Transplant and cancer patients who have heard of the therapy sometimes see doctors who don’t know what it is and won’t prescribe it. Doctors who treat transplant and cancer patients say they see patients who don’t know it’s an option.  

“It’s been really disappointing that we’ve had such a limited rollout,” said Camille Kotton, an infectious disease specialist at Mass General.

 

The rollout can have life or death stakes. Although vaccines and prior infections have reduced the risk for most Americans, the picture is more muddled for people with weakened immune systems.

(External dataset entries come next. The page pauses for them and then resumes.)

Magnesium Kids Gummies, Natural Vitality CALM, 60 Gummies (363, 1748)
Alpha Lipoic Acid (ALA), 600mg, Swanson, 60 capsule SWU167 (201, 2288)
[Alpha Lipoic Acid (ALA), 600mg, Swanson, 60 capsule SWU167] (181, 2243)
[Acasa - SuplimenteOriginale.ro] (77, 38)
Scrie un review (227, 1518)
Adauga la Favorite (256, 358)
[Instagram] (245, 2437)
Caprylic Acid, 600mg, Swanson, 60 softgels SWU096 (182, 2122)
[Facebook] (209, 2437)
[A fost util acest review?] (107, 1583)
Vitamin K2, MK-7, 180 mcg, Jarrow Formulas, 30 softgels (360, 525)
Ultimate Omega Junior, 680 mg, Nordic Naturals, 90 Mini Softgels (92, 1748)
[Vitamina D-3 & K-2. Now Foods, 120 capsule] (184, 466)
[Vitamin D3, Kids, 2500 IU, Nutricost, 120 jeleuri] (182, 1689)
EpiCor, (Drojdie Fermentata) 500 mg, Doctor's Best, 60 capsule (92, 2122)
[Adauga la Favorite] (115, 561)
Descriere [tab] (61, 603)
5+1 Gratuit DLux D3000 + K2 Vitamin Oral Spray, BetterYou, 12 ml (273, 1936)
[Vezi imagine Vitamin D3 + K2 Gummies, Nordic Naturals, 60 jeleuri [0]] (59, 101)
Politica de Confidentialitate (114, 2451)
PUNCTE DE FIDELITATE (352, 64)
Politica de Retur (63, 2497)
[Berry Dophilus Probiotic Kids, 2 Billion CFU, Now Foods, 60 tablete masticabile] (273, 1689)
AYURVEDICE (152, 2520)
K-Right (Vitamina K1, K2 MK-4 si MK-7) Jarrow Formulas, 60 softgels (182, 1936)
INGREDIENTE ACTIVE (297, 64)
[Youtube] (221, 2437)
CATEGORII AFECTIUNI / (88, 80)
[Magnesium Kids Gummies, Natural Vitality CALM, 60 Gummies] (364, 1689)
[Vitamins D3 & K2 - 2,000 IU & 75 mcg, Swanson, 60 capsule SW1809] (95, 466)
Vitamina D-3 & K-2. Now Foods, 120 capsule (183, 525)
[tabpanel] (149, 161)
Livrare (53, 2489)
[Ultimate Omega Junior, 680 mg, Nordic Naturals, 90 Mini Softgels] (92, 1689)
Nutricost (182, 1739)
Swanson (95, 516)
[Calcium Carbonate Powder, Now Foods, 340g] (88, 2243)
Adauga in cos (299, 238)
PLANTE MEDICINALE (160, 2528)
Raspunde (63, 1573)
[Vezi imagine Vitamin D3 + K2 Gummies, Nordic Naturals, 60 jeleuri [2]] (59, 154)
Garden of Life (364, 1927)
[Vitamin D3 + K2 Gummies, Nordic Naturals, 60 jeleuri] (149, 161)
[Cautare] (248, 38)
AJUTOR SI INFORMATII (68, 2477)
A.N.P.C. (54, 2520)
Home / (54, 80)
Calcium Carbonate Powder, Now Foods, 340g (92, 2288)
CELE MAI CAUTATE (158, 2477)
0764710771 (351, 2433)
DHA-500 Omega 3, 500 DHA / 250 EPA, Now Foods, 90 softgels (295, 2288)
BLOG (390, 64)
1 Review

A CDC analysis of 10 states published this month found that immunocompromised people accounted for 12.2% of all Covid-related hospitalizations, despite being only 3% of the U.S. population. 

Vaccination still significantly lowers their odds of being hospitalized with Covid, but, unlike with the immunocompetent, it didn’t significantly lower their odds of dying once there. (The CDC, however, did not track whether immunocompromised patients had received the full 3 to 5 doses they are eligible for, and experts stress that everyone should get vaccinated, even if they are likely to get less protection than others.)

Evusheld — along with more widespread use of boosters — could provide supplemental protection. It consists of two antibodies that are injected into a patient and stay in the blood for about six months, smothering the virus in the event of exposure or infection.

The Federal government is aware the tool is being underused. On a recent call with providers and patient advocacy groups, Health and Human Services therapeutics director Meghan Pennini acknowledged that only around 165,000 people had received the drug, according to a transcript obtained by STAT. 

“There are many more out there who could use the medication,” she said. 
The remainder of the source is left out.